The Digital Transformation
Implications for the Social Sciences and the Humanities
Table of Contents (PDF)
The term digital transformation (DT) captures the changes in our personal, social, economic, political, cultural and academic life brought about by the rapid diffusion of information and communication technologies. With the increasing digital connectivity, the rise of platform economies and the cost reductions in artificial neural networks, the collection, processing and analysis of large amounts of Big Data have become feasible and widespread.
The combination of Big Data and artificial intelligence (BDAI) is exerting a great impact on the natural, life, physical and engineering sciences in which research has generally been conducted with a more positivist attitude. Here, BDAI reconfigures the scientific research process as it reduces the reliance on a priori theories: Making plausible, but not yet proven statements based on interpreting collected data (so-called “abductive reasoning”) now plays a prominent role in the formulation of new hypotheses and theory-building. As has been argued convincingly, this represents a significant epistemological change (Kitchin, 2014). In contrast, for the social sciences and humanities, representing areas of scholarship that are highly diverse in their philosophical underpinnings, it is less clear what the consequences of the digital transformation will be.

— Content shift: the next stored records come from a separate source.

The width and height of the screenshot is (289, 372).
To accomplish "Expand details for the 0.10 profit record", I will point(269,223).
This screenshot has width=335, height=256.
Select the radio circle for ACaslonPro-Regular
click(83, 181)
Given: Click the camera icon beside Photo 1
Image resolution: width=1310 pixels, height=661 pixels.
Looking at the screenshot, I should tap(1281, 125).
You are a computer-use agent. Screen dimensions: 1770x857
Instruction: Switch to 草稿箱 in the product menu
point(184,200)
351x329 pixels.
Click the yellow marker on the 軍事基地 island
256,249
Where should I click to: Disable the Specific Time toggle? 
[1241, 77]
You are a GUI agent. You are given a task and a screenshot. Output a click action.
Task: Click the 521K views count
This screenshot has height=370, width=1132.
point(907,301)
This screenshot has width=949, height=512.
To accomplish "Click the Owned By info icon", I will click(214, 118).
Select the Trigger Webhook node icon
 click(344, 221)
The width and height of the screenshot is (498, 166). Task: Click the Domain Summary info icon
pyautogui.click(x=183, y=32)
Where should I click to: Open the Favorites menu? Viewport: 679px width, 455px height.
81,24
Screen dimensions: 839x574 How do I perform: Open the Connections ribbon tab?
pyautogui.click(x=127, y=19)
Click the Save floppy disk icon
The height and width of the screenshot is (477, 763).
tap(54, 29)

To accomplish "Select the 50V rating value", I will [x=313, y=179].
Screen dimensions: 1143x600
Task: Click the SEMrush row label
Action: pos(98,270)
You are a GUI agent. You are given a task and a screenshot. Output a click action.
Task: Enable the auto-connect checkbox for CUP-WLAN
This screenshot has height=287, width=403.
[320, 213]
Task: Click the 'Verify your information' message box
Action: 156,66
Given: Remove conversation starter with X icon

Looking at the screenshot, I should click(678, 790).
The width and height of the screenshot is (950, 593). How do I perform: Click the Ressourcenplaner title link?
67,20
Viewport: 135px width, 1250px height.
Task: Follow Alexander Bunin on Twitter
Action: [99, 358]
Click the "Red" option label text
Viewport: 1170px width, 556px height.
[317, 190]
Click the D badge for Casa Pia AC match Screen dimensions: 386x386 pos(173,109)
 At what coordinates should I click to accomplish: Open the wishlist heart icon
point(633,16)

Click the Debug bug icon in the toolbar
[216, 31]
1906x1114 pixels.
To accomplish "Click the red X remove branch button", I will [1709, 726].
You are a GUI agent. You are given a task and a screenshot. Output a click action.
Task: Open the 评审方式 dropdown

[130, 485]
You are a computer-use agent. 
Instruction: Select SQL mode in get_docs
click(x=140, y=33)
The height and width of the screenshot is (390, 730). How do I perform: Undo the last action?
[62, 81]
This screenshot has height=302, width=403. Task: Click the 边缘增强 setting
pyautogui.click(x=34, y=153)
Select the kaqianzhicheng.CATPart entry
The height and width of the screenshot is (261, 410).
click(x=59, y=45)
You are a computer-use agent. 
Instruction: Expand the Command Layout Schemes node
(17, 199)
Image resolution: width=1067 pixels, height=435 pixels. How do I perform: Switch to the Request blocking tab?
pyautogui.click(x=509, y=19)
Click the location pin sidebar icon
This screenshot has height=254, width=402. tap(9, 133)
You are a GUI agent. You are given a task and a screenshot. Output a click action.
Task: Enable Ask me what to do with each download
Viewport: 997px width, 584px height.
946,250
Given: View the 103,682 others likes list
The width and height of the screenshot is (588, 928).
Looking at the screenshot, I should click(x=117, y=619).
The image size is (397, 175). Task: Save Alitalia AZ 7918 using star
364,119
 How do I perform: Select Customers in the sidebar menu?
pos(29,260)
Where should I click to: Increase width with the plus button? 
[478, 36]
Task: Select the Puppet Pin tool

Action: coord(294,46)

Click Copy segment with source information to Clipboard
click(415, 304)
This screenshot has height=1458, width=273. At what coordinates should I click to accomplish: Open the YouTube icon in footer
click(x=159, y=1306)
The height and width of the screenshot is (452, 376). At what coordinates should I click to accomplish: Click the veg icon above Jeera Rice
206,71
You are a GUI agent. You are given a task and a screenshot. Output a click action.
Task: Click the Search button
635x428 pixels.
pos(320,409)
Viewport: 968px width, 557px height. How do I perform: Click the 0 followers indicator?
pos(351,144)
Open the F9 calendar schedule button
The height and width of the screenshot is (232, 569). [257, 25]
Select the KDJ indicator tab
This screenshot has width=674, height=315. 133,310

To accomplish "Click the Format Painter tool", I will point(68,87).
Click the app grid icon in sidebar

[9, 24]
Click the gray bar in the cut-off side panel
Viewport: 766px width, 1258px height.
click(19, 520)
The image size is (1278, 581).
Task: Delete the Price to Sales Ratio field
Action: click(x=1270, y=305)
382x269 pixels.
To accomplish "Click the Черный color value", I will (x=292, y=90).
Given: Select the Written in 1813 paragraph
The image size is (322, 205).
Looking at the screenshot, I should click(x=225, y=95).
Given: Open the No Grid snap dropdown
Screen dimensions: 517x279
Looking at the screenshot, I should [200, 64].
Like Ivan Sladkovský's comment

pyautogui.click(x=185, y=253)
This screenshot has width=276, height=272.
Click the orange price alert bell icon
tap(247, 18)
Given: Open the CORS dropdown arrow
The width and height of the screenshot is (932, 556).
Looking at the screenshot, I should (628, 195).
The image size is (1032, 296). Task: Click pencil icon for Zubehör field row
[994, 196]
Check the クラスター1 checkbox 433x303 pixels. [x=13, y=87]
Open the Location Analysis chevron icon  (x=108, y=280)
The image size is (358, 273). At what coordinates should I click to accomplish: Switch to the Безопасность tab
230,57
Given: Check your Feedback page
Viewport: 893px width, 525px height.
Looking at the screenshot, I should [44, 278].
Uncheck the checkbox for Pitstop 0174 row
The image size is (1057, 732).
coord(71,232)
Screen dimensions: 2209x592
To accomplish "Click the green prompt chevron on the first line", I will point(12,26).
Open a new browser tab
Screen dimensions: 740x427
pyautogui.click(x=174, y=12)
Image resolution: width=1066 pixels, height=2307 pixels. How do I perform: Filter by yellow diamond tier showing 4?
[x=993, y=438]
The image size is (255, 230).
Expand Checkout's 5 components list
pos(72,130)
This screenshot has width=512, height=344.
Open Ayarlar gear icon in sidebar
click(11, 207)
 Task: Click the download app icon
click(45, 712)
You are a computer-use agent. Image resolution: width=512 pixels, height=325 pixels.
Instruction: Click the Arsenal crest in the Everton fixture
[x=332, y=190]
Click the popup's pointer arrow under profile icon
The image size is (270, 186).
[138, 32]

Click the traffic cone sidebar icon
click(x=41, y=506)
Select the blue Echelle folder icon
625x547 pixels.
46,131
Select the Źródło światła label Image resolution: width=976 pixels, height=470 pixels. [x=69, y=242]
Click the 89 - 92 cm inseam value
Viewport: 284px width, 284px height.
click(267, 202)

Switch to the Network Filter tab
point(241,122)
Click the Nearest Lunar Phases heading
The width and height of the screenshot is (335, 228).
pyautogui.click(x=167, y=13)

The contributions gathered in this collection shed light on this question. They are the outcome of the workshop “The Digital Transformation – Implications for the Social Sciences and the Humanities” that took place at the German Institute for Japanese Studies (DIJ) on 24 and 25 September 2019. Co-organized by the Nippon Institute for Research Advancement (NIRA) and the German Centre for Research and Innovation Tokyo (DWIH), the workshop brought together scholars from Japan and from abroad, many of the latter being specialists on Japan. This is why the Japanese case is given special attention in many contributions. Even there, however, the insights are not limited to Japan, but address phenomena and implications of the DT of general relevance, even though they may manifest themselves elsewhere under different conditions.